Le contour 5b de ce noyau est d'un profil tel qu'il vient en surplomb du bord intérieur
de la deuxième coque 4 et constitue le moyen de blocage des deux coques sur l'âme
de la raquette lorsqu'il est collé sur l'âme du manche.
[0021] On comprend qu'avec les moyens décrits, les trois composants principaux du manche
sont parfaitement centrés et immobilisés par rapport à l'âme de ce dernier, lorsque
le noyau 5 est collé par sa face 5a sur cette âme 1b.
[0022] Le noyau 5 peut comporter en son centre un insert de surface 6 qui peut avoir une
fonction décorative ou une fonction sensorielle relative à la qualité du toucher.
[0023] La nature des matières plastiques et du bois peut également être choisie en fonction
de ces critères sensoriels. Les découpes des différentes coques et du noyau permettent
aussi une liberté dans l'esthétique du manche. Par ailleurs, les coques peuvent être
pleines de sorte que le manche est sans évidements internes. Il peut être intéressant
de n'avoir conçu ces coques que comme des peaux de faible épaisseur comme cela est
illustré par la partie 3c de la figure 2. Enfin, les dimensions et la précision d'exécution
des différents éléments sont telles que leurs surfaces extérieures sont affleurantes
et en parfaite continuité les unes avec les autres pour qu'au toucher, on ne sente
pas ou peu les lignes de transition qui délimitent les éléments constitutifs du manche.
[0024] A la figure 5, le manche représenté en coupe transversale ne comporte qu'une coque
en plastique 13 par côté de l'âme et un noyau en bois 14 collé par sa face 14a sur
l'âme 1b du manche 2. Son dessin est donc un peu moins complexe que celui du manche
selon les figures précédentes. La coque 13 possède, au niveau de la palette les mêmes
moyens d'encliquetage mutuel que ceux 10, 11 décrits ci-dessus.
[0025] Le noyau du manche de raquette selon l'invention sera de préférence en bois mais
d'autres matériaux tels que des matériaux synthétiques peuvent convenir si, notamment,
ils sont compatibles avec une liaison résistante à l'âme du manche par collage.
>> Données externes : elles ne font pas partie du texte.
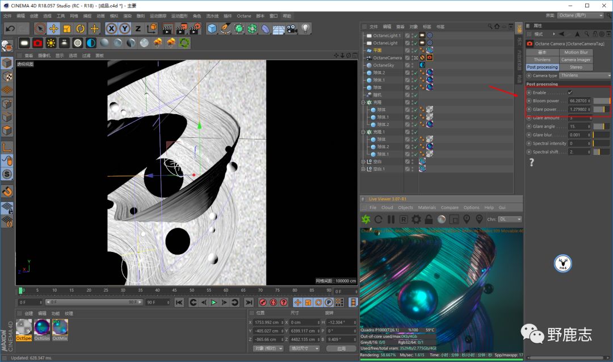The height and width of the screenshot is (362, 613).
Task: Click the light bulb Light icon
Action: click(305, 28)
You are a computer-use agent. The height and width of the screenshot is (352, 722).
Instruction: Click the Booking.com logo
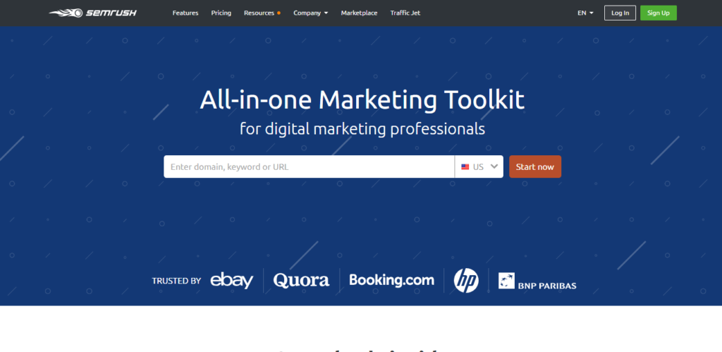(x=391, y=280)
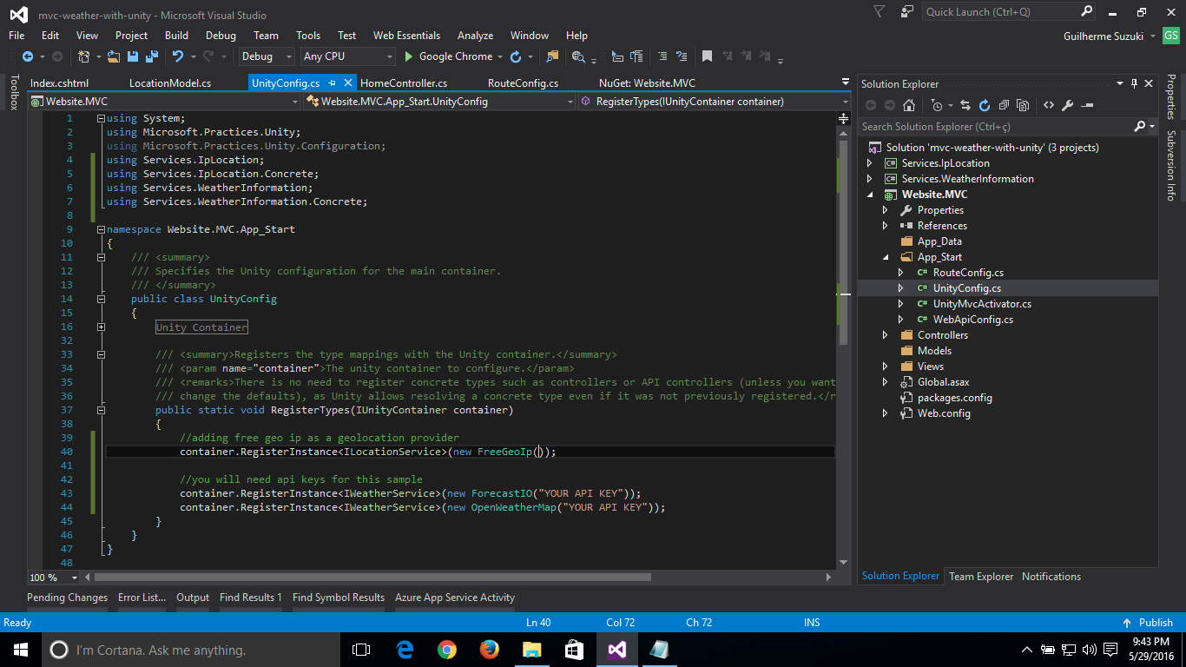Image resolution: width=1186 pixels, height=667 pixels.
Task: Click the Undo icon in toolbar
Action: click(x=178, y=56)
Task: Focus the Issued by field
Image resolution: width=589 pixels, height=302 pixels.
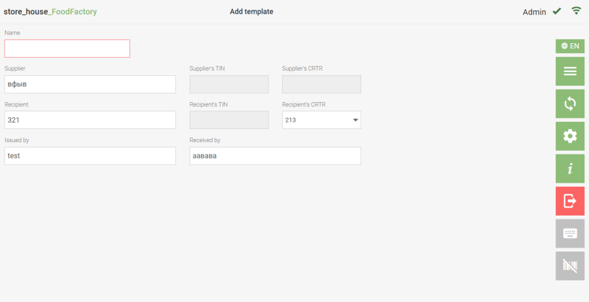Action: pos(90,156)
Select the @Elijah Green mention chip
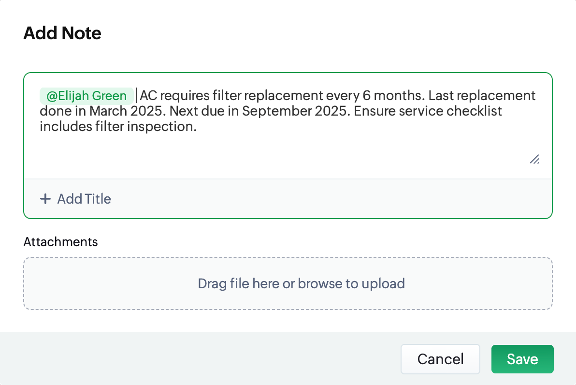The image size is (576, 385). (x=86, y=96)
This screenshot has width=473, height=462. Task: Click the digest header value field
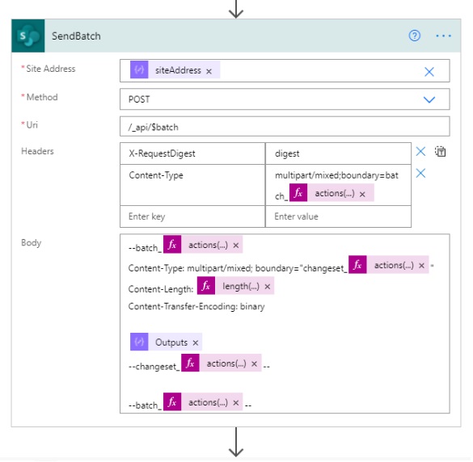338,153
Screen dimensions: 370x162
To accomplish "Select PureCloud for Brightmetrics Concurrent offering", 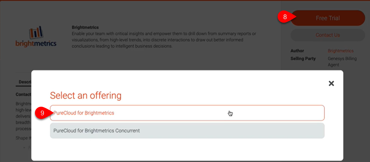I will click(187, 131).
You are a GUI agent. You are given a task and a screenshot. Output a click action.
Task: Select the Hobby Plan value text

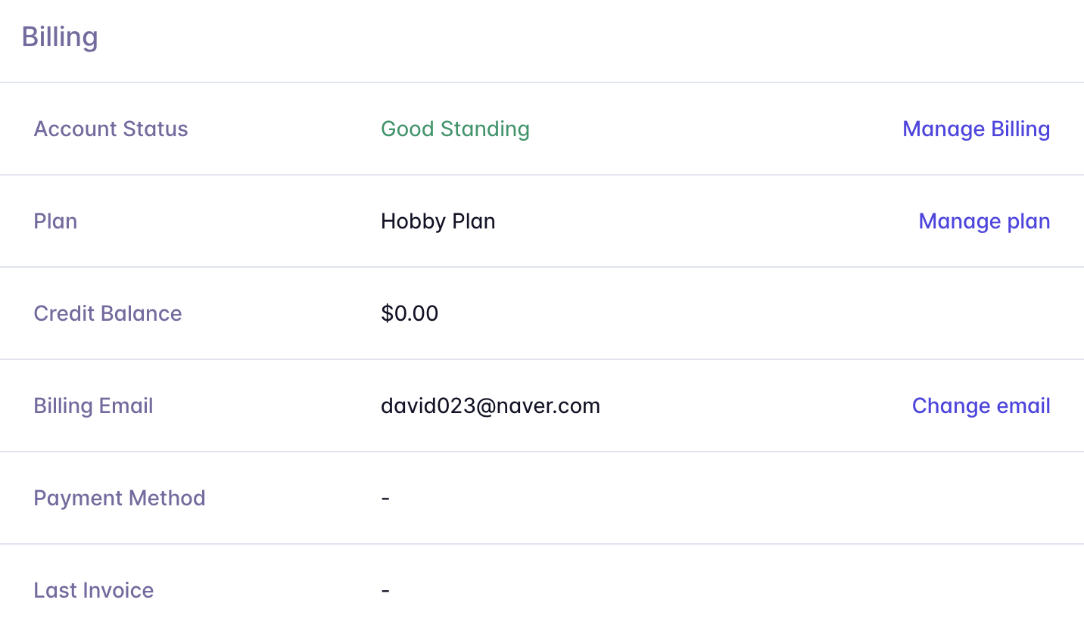point(438,222)
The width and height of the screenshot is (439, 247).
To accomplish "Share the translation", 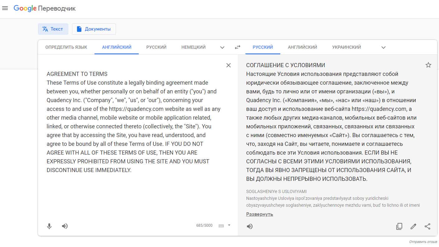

1. Raquette de tennis de table comportant une palette (1a) et un manche (2) s'étendant
sensiblement radialement depuis le bord de la palette (1a), ce manche ayant une âme
centrale (1b) issue en une seule pièce (1) de la palette (1a) et, de chaque côté de
cette âme, une structure rapportée sur l'âme pour donner un volume et une forme extérieure
au manche (2), correspondant à une ergonomie déterminée, la structure rapportée présentant
une partie terminale du côté de la palette (1a) en forme de trompe évasée (3c), venant
recouvrir la zone de la palette (1a) immédiatement à proximité de l'emplanture du
manche (2), caractérisée en ce que la structure rapportée comporte un noyau central (5), limité par une face de base
(5a) pour son collage sur l'âme (1b) et formant une bride de maintien et de centrage
pour au moins un capotage (3,4) en matière plastique enjoliveur du manche qui s'étend
partiellement par une partie (3c) en forme de trompe évasée et amincie au-dessus de
la palette (1a) de jeu au niveau de l'emplanture du manche (2).
2. Raquette selon la revendication 1, caractérisée en ce que le capotage (3) en matière plastique possède des organes d'encliquetage (10,11) avec
l'autre capotage au travers de cette palette (1a).
3. Raquette selon l'une des revendications précédentes, caractérisée en ce qu'elle comporte, de chaque côté du manche, deux coques (3,4) de capotage en matière
plastique qui s'emboîtent l'une dans l'autre et sont maintenues assemblées par le
noyau (5).
4. Raquette selon l'une des revendications précédentes, caractérisée en ce que la matière de l'une (4) des coques (3,4) est différente de la matière de l'autre
(3).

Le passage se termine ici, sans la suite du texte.